MATERIALS PROVIDED Block Start

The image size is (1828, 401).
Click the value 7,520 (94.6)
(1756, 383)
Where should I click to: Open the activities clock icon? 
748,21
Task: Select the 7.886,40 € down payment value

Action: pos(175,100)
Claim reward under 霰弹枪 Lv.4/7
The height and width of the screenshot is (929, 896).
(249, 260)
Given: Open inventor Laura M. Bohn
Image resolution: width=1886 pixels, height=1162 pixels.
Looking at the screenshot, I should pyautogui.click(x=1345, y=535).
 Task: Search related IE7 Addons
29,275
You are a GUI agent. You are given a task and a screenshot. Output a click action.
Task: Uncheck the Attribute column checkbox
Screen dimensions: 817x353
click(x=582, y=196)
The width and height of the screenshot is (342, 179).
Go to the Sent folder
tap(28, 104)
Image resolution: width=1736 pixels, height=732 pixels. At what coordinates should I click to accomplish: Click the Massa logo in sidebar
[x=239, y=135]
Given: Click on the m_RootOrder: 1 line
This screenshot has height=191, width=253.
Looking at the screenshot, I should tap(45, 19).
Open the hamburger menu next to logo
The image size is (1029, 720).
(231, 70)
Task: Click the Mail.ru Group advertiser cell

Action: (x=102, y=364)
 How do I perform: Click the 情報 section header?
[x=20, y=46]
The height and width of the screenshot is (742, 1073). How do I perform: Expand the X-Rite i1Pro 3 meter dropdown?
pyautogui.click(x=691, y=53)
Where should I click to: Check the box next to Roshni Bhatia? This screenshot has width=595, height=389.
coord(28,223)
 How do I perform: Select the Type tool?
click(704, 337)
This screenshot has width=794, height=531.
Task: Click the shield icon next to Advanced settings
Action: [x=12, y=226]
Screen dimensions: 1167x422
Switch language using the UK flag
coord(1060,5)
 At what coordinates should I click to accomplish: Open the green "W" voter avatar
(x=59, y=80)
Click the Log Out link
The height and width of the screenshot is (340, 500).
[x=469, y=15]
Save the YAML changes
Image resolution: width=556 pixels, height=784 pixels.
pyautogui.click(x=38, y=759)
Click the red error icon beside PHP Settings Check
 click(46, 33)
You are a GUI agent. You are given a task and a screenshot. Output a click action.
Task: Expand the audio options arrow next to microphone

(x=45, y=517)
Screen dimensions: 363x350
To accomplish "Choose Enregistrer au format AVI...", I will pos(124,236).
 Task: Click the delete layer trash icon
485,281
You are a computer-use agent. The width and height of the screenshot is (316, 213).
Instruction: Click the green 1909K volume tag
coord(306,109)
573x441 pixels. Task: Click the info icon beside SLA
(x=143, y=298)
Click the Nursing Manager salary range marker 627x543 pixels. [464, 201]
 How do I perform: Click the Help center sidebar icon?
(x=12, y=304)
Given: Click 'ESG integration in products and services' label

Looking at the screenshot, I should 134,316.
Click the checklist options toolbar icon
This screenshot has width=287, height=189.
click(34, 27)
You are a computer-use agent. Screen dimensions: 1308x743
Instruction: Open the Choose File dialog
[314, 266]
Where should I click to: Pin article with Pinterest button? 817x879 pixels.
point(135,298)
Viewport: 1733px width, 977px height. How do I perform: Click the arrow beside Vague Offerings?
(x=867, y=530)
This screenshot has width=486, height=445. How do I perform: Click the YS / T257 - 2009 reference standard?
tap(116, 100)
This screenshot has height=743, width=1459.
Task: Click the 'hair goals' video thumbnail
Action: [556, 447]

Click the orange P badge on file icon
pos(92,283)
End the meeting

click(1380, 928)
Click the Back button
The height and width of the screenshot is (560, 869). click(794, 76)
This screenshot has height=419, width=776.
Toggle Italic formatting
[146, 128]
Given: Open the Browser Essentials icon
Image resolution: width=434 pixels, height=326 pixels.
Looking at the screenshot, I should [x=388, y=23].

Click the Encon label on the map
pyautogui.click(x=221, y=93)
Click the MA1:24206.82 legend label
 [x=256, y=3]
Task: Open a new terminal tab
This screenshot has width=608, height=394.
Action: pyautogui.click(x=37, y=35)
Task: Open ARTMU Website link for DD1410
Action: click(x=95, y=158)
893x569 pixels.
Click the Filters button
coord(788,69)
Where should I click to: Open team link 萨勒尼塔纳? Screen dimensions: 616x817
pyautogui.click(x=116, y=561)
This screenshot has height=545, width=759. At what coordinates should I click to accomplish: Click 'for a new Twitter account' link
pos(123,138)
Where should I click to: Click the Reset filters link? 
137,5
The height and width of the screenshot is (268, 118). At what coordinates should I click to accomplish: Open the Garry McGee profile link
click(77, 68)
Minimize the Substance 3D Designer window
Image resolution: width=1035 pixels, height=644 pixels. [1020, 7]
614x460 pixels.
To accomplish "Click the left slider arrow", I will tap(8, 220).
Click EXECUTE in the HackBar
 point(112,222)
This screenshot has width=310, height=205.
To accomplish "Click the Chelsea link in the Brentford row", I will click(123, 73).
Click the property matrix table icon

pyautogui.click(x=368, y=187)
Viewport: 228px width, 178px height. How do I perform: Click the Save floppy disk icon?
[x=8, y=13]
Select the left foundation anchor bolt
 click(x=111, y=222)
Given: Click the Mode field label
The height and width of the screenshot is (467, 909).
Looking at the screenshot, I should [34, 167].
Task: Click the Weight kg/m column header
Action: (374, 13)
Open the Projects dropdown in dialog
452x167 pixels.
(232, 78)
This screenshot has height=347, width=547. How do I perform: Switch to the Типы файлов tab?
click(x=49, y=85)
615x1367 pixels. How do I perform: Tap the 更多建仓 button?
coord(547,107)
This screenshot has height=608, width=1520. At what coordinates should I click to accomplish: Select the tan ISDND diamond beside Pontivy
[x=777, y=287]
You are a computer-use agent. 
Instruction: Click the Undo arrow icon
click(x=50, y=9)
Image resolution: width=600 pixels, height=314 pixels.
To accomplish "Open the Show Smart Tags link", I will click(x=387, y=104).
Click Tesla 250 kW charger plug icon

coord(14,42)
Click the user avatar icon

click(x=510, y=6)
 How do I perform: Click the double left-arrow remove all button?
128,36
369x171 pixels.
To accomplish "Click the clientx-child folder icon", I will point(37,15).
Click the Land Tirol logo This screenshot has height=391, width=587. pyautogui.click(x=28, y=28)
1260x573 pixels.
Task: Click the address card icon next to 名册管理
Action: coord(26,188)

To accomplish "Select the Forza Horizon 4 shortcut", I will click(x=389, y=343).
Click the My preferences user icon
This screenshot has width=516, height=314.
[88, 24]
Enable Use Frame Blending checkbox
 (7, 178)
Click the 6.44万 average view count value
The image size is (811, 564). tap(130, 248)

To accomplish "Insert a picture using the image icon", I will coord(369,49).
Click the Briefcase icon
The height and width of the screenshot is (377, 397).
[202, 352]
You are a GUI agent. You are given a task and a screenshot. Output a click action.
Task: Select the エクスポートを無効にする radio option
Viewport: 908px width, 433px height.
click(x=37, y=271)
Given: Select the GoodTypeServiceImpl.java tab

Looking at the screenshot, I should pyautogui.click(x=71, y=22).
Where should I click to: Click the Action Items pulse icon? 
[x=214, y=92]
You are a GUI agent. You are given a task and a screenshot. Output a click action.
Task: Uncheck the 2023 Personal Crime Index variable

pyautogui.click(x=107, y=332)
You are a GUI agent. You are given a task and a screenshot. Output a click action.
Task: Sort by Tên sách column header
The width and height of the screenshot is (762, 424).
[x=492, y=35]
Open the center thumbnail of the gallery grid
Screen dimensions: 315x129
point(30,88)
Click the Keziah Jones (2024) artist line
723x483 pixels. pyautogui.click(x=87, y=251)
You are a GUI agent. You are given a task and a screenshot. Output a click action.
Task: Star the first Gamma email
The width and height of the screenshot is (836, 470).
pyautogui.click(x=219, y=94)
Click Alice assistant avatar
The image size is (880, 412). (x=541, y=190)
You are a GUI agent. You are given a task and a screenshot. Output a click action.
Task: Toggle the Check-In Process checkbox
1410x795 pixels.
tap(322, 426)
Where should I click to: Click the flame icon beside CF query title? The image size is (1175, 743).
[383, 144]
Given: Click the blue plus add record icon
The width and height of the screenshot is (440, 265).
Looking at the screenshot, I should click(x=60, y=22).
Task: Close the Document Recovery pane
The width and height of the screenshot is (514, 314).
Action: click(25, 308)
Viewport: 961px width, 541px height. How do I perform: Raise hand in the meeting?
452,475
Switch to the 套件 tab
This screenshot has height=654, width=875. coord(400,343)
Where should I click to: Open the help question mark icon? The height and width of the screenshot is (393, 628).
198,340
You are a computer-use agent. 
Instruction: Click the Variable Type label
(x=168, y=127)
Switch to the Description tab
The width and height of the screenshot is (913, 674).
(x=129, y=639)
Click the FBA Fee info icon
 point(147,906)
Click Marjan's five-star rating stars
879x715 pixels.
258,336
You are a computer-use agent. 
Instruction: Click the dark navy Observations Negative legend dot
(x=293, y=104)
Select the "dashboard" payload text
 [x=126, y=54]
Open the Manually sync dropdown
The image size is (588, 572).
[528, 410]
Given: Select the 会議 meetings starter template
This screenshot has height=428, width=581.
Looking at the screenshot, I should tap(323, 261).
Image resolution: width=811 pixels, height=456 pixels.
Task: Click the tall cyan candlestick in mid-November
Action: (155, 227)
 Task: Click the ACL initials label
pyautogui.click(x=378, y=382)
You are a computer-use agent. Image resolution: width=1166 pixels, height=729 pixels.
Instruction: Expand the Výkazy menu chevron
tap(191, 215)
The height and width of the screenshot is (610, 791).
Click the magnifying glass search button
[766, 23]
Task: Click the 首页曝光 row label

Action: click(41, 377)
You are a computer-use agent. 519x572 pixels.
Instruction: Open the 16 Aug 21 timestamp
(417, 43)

MATERIALS PROVIDED Block End

*EXERCISE OBJECTIVE:* Write out an exact transcription of the line with "Task: Click the 首页曝光 row label" and of each line after it; stop at the end of the records.

*FINAL ANSWER:*
Task: Click the 首页曝光 row label

Action: click(41, 377)
You are a computer-use agent. 519x572 pixels.
Instruction: Open the 16 Aug 21 timestamp
(417, 43)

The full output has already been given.